* **Materials provided**:

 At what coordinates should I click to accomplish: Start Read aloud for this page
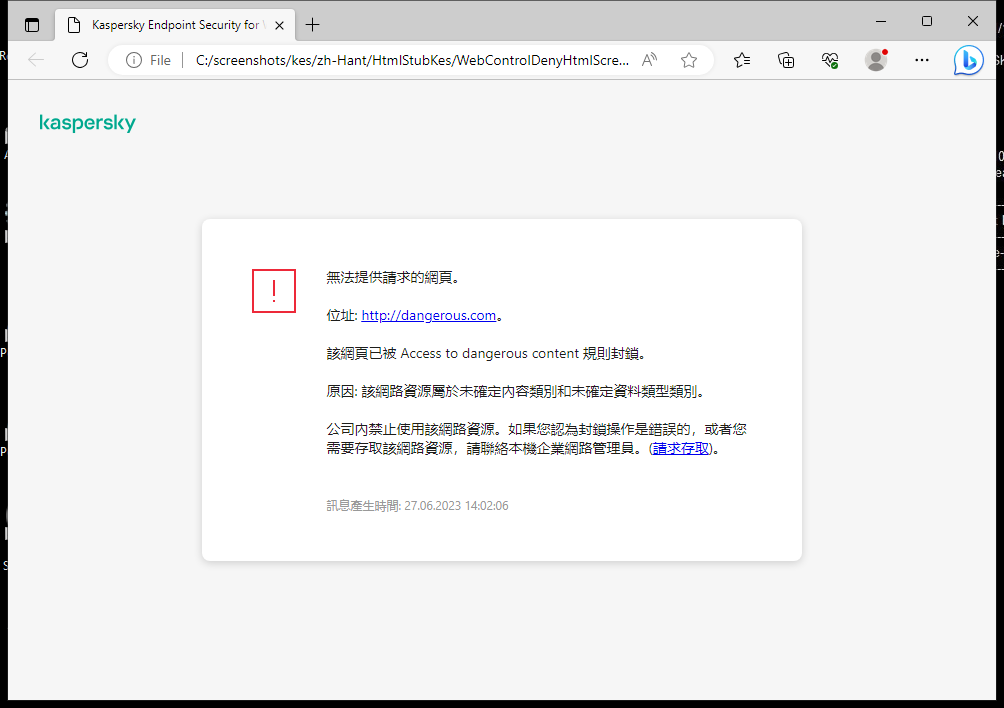pos(648,60)
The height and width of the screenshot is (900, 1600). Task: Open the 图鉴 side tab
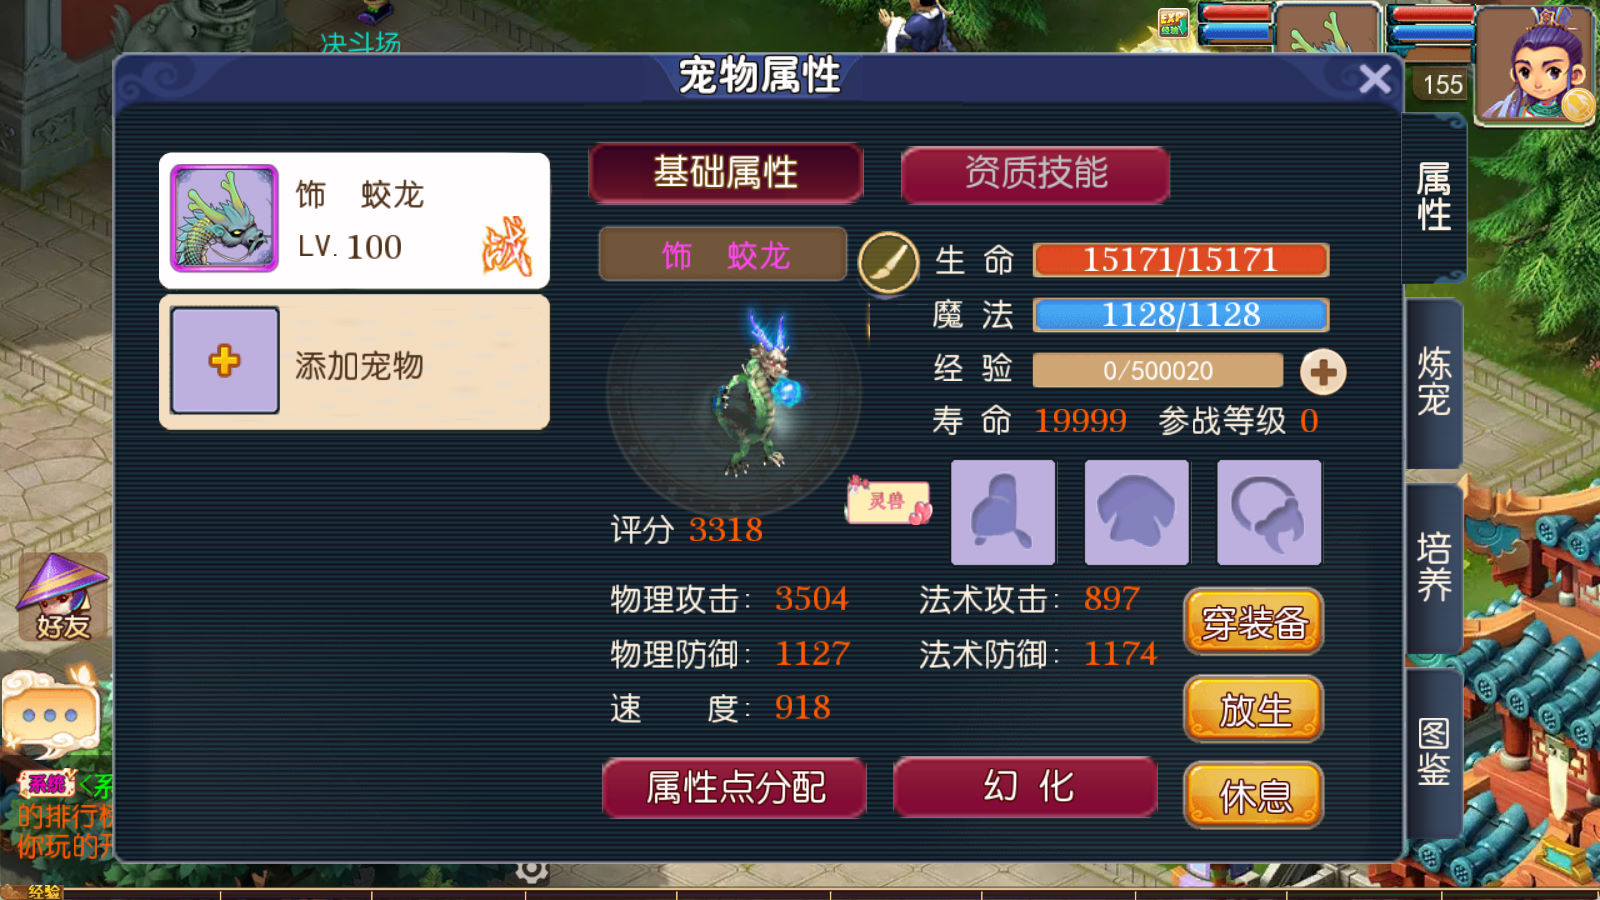coord(1434,752)
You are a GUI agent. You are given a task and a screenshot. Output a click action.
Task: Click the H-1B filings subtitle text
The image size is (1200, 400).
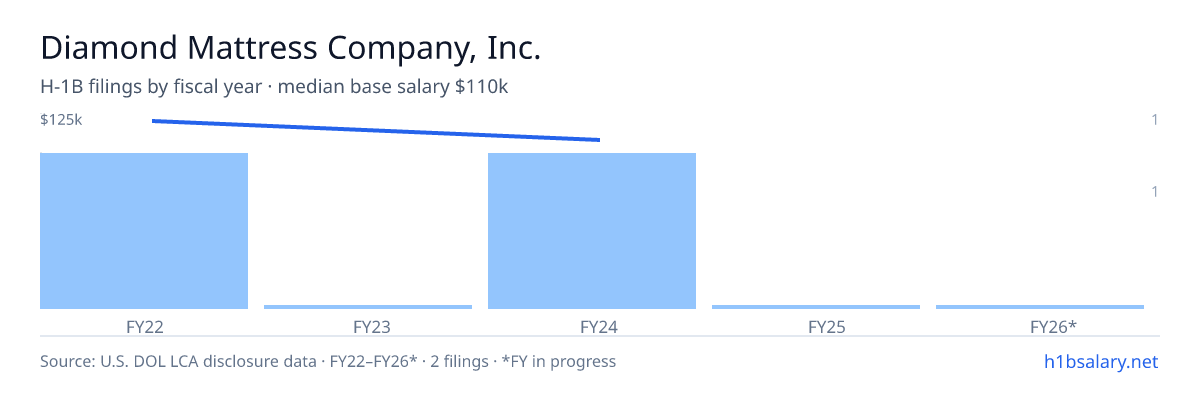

* **Action item**:
Starting at the line that contains "The height and", extract each line through the last line of the material exactly as written, and include no pictures.

* **Result below**:
The height and width of the screenshot is (900, 1600). Task: Open the 图鉴 side tab
coord(1434,752)
You are a GUI agent. You are given a task and a screenshot. Output a click action.
Task: Click the H-1B filings subtitle text
The image size is (1200, 400).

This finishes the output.